**TO DO:** The answer must be every line below that contains the string "heading".

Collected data
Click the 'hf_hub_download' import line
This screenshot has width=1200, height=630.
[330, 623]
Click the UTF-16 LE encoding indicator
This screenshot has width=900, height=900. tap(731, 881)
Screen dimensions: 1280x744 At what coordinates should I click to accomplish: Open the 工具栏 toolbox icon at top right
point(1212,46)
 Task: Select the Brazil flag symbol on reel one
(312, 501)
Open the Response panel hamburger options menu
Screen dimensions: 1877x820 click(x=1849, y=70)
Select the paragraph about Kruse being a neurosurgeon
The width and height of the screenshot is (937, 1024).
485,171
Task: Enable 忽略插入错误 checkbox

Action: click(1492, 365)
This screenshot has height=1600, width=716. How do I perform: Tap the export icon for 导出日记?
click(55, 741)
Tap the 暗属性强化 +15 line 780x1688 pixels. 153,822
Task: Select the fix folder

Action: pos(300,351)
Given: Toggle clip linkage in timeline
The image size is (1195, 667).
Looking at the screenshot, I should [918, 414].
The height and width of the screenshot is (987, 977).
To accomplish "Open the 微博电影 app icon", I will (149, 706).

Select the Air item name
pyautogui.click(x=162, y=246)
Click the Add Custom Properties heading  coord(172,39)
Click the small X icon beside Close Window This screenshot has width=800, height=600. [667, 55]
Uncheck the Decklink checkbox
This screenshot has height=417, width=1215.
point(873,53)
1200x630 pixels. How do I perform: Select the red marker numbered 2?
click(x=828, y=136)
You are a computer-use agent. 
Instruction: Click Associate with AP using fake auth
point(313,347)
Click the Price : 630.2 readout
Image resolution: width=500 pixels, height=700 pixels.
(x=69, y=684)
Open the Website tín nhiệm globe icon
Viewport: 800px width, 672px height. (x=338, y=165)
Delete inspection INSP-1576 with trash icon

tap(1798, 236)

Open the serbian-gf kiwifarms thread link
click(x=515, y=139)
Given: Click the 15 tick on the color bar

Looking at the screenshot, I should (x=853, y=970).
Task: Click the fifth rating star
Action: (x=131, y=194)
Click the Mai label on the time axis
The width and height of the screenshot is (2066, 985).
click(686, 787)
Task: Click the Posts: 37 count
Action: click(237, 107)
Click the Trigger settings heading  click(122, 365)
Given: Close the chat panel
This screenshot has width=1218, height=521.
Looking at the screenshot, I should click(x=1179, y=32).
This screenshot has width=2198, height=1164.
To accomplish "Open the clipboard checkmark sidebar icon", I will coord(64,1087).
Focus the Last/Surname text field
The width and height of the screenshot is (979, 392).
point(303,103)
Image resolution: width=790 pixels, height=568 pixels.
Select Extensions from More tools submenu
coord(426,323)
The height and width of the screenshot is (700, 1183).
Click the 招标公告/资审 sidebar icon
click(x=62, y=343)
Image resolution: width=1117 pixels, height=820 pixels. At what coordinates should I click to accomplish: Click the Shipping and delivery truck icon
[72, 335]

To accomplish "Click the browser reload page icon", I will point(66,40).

**SOLUTION TO THIS PROBLEM:**
Click the Add Custom Properties heading  coord(172,39)
Click the Trigger settings heading  click(122, 365)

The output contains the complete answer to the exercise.